At first, I had dedicated it to my mother alone, phrasing it, “This book is dedicated to Frances ‘Peggy’ Conroy, the grandest of mothers and teachers.” When I wrote the dedication, I went to Ellen Harper’s dress shop and asked Ellen to type it for me. She put on her reading glasses and started typing. I could feel her irritation at me. She was the mother of my best friend in high school and she’d been like a mother
to me since I first walked into her house. She had exercised an editorial privilege that I had not authorized, but she was giving me a lesson I would long remember. Ellen had added the following words: “And to Colonel Donald Conroy, U.S.M.C. Ret., the grandest of fathers and Marine aviators.”

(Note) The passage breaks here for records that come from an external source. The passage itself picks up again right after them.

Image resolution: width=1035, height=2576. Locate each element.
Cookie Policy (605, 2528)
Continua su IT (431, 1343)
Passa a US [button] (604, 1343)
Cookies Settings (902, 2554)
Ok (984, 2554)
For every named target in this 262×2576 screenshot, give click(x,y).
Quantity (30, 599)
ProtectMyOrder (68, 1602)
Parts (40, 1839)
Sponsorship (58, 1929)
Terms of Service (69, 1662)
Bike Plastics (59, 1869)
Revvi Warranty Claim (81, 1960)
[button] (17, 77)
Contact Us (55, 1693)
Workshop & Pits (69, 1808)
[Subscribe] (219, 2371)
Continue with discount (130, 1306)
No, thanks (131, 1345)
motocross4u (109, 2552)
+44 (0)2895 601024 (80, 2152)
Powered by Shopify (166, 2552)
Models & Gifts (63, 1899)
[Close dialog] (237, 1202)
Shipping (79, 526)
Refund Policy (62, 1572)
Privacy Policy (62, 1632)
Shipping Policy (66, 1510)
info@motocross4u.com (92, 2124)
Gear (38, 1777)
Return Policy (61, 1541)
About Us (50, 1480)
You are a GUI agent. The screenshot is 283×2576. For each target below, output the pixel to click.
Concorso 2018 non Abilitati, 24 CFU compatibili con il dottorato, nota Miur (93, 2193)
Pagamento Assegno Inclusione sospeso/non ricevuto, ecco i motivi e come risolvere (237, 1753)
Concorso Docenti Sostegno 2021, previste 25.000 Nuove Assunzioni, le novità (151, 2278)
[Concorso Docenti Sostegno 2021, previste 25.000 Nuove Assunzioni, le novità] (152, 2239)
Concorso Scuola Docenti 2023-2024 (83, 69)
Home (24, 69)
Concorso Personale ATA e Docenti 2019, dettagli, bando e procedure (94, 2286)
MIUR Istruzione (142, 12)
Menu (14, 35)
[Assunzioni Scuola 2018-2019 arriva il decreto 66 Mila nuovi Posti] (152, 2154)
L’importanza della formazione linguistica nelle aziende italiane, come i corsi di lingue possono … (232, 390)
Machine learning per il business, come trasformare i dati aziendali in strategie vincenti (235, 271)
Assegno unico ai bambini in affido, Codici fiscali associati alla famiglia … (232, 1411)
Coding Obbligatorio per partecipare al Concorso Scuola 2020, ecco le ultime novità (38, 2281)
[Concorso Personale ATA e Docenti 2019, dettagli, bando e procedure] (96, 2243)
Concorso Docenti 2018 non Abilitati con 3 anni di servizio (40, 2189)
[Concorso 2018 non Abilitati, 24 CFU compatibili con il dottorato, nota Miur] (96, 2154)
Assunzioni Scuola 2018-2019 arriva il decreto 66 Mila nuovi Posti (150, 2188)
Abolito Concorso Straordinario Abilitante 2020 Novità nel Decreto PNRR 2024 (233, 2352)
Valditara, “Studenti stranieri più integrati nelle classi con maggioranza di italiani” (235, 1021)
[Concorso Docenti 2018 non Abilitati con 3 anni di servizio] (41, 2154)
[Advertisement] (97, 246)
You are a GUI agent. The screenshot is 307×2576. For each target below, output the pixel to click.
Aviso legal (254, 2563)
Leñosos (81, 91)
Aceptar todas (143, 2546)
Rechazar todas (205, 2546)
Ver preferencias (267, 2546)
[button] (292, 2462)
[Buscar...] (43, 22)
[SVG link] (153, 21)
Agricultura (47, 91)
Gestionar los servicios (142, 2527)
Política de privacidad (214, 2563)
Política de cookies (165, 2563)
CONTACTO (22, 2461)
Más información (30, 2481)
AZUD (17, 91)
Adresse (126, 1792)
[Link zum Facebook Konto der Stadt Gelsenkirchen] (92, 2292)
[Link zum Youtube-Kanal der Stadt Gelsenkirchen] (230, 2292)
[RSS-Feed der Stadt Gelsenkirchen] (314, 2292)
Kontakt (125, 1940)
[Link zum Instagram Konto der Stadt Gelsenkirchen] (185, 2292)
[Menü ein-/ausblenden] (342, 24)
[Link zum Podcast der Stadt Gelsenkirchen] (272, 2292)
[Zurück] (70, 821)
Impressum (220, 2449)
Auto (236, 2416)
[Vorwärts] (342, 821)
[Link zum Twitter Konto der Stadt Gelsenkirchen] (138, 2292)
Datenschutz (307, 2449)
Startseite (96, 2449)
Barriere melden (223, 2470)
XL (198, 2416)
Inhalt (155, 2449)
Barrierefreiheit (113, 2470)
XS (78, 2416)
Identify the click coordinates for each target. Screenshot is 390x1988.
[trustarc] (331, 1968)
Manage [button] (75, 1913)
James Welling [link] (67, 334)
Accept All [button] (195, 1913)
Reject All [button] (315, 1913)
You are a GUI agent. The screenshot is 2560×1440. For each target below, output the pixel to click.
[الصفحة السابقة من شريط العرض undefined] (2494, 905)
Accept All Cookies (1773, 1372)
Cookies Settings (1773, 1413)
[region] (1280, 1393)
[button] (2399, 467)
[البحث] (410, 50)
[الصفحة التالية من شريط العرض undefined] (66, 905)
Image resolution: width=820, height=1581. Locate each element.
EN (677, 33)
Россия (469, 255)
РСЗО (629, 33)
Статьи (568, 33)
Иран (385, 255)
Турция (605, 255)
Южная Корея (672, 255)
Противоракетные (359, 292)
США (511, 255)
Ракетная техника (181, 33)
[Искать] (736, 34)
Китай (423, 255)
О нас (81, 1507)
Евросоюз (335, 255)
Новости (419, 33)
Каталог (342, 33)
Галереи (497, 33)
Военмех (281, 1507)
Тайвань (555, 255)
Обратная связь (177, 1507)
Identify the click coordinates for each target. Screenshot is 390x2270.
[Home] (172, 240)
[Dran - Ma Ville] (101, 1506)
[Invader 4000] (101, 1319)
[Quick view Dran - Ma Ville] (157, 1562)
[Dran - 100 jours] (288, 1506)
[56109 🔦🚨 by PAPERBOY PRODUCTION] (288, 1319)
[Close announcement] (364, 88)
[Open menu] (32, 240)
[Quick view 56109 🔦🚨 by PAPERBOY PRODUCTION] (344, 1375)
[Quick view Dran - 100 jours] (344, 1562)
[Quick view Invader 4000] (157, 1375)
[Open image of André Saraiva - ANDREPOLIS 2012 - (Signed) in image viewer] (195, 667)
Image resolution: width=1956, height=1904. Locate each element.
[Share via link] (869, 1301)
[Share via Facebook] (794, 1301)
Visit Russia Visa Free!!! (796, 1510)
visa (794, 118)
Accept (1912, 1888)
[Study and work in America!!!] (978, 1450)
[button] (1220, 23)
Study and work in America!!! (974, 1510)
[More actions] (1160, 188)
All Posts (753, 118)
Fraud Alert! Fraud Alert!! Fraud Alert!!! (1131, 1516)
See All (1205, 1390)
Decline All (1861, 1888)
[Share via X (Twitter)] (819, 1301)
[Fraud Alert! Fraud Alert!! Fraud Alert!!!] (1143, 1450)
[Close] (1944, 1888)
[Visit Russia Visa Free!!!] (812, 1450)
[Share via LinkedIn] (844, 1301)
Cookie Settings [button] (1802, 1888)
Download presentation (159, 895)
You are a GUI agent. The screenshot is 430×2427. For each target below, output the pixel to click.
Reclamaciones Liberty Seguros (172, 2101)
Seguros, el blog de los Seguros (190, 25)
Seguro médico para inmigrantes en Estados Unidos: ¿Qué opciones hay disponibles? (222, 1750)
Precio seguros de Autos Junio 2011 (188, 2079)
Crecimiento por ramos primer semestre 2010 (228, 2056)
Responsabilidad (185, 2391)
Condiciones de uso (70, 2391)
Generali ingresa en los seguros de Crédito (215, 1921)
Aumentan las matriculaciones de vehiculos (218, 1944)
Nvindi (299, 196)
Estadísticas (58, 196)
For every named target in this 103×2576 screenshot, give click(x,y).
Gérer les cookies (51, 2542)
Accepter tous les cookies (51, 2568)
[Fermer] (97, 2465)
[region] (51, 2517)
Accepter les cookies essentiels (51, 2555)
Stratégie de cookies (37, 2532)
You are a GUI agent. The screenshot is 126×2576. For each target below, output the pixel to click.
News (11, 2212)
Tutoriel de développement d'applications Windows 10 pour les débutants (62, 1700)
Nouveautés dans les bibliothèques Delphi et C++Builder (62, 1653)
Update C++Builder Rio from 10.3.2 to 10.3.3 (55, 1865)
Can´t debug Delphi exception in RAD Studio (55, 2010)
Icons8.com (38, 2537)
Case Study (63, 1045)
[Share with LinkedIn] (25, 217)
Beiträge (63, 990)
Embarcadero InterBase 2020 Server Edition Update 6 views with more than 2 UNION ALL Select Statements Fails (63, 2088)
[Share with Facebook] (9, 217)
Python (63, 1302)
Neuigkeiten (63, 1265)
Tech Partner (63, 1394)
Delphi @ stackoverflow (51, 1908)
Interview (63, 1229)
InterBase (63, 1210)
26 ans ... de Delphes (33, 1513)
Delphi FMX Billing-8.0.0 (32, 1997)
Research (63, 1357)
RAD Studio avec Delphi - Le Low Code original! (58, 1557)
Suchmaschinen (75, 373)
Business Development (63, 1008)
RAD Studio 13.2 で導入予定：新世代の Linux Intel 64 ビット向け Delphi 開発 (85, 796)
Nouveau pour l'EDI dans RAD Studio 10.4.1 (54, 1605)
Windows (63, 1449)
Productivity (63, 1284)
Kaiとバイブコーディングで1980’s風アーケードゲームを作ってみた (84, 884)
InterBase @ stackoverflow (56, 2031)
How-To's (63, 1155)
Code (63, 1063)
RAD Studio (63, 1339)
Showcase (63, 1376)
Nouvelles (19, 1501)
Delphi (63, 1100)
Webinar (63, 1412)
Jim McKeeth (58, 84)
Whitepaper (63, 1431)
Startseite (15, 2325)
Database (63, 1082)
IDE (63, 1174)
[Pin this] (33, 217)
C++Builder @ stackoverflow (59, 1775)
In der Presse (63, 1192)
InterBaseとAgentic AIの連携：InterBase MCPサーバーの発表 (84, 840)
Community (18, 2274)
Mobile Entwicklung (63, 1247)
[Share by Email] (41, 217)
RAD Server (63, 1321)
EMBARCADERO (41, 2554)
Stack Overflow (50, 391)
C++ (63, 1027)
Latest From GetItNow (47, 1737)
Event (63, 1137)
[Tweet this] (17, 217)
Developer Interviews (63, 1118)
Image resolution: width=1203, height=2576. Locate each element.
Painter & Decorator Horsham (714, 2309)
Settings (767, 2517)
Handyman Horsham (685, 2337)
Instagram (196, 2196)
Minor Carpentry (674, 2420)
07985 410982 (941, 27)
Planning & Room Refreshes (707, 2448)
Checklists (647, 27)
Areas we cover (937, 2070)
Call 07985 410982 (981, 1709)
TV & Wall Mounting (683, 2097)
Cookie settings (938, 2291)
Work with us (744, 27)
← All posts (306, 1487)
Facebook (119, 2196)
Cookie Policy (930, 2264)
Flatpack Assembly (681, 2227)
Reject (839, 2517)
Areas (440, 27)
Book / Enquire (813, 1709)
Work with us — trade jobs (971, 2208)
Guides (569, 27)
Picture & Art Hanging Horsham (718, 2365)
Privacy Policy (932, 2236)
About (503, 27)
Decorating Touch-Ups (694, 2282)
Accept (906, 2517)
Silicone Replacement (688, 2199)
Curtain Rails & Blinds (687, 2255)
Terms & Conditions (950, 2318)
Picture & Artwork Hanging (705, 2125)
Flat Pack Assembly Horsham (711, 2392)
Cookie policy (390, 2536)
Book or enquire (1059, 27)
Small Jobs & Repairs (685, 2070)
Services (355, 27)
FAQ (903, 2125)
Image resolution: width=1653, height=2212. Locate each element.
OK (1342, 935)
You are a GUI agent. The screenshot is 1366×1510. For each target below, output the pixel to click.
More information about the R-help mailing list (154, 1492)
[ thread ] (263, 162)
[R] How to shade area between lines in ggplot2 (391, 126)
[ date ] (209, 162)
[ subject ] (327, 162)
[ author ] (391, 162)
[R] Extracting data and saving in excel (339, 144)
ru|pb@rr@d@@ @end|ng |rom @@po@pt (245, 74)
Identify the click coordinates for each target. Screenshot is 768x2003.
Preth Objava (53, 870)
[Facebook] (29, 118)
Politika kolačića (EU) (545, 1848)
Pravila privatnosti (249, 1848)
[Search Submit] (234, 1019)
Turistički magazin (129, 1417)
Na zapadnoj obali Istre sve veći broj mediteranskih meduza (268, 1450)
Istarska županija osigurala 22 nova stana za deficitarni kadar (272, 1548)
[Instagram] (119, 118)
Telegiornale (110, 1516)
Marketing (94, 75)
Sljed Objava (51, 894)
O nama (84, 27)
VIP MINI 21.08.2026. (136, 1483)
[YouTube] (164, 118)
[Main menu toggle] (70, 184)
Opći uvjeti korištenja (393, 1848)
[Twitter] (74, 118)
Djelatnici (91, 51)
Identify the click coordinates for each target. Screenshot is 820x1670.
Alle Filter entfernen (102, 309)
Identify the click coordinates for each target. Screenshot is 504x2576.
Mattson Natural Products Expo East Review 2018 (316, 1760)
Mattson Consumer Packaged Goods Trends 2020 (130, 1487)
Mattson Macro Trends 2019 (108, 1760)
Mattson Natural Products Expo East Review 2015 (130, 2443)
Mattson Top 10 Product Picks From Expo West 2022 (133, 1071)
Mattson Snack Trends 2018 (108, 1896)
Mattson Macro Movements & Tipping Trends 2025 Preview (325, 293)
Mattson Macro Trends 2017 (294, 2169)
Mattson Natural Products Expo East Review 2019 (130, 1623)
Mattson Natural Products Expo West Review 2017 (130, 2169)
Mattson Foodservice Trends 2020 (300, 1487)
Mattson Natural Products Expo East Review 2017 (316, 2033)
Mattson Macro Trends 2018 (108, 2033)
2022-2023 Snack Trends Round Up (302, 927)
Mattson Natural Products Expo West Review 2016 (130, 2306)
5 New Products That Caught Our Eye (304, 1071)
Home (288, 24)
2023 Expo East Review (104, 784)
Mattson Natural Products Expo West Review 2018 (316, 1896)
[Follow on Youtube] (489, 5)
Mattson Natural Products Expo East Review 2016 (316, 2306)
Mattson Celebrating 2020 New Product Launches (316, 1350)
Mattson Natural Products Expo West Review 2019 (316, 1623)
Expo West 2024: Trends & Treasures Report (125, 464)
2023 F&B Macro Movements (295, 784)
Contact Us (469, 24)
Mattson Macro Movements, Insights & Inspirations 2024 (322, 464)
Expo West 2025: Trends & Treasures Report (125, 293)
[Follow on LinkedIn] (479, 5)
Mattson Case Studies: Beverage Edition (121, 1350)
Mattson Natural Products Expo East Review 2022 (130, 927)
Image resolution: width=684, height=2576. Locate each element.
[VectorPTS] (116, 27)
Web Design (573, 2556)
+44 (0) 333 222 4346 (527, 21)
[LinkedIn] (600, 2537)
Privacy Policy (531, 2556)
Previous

“I thought I raised you right,” Ellen said. “Wipe that frown off your face. I taught you to do the right thing, boy, to take the high road. Now get! Mrs. Aimar has come in to shop for a hat.”

I left the words in and will be grateful to Sarah Ellen Harper until I draw my last breath. It was the only armor I took going into the wars that would soon erupt on both sides of the family. But the center of conflict was standing in my living room holding a novel I had written describing my withering contempt of him. It was an awful and existential moment in a young writer’s life. My coming-of-age novel was taking on the grotesque trappings of a public beheading. My father danced down the driveway to his yellow ’68 Volkswagen convertible I had given him as a retirement gift. He was buoyant while I was worried. When he drove off, I knew trouble lay ahead.

In two hours, the phone rang and I picked it up, knowing it would be my father.